Dogecoin is the new Gamestop. At about $0.65 per coin as I type these words, the cryptocurrency that started as a joke is up 5% in the last day and over 13,000% YTD. Part of its rise has been fueled by Elon Musk.
A Musk tweet about Dogecoin sends the price up faster than a SpaceX rocket. And with Musk scheduled to host Saturday Night Live this evening, the Dogecoin bulls are hoping that a mention of the cryptocurrency tonight could send the price of the coin even higher.
Yet even Musk has urged caution. In a recent tweet, he said that while Dogecoin could be the future of currency, we should invest with caution.
So what does it all mean? Here are five things to keep in mind before betting the house on Dogecoin.
1. Dogecoin is unlimited
Much has been said about the 21 million limit on the number of Bitcoin that can be mind.
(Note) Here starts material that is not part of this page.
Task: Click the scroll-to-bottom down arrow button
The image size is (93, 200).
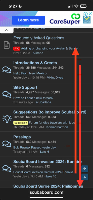Action: 85,177
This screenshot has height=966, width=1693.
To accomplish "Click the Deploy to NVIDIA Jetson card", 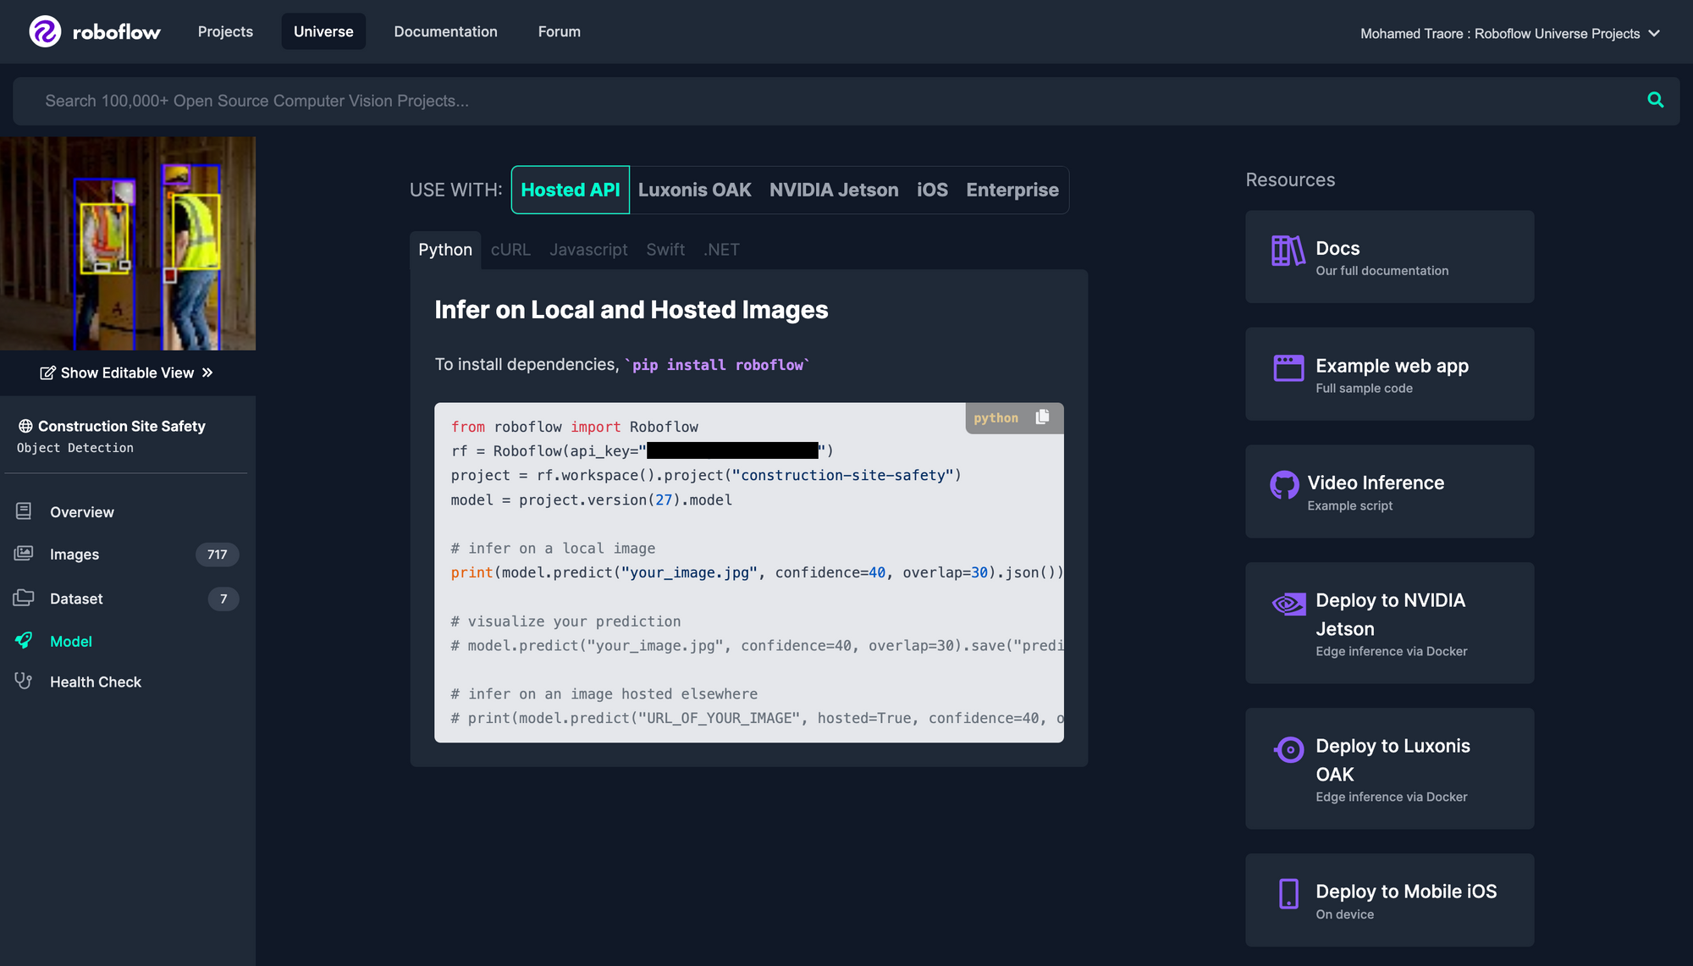I will point(1388,623).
Many justify the current price of Bitcoin based on this cap, comparing it to the seemingly unlimited printing of the U.S. dollar. The argument reminds me of a similar view of real estate back in 2007—the ain’t making more land. We know how that turned out.
Even so, Dogecoin is not subject to such limits. In fact, there are already more than 129 billion Dogecoin in existence. The number will only get higher.
2. Dogecoin is useless
I’m not making a value judgment here. In theory it could be used as a currency. But it’s not. Yes, there are a few things you can buy with a Dogecoin. The Oakland A’s made news be selling tickets in exchange for Dogecoin. But that was a marketing stunt.
Of course, most cryptocurrencies are useless for anything other than hoping somebody will buy your crypto at some point in the future for more than you paid for it. At least Ethereum has smart contracts and Bitcoin benefits from being first. Dogecoin just sits there.
3. Selling Dogecoin could be tricky
In theory, you should be able to buy and sell crypto with a click of a mouse or press of a button. In theory. In reality, it’s not always so easy. Whenever volume spikes, Robinhood’s platform seems to fold like a lawn chair. It happened with Gamestop, and this past week it happened again when the price of Dogecoin exploded.
With the current interest in Dogecoin at an all time high, and Elon Musk headed to 30 Rockefeller Plaza for SNL, one has to wonder just how quickly you can unload Dogecoin.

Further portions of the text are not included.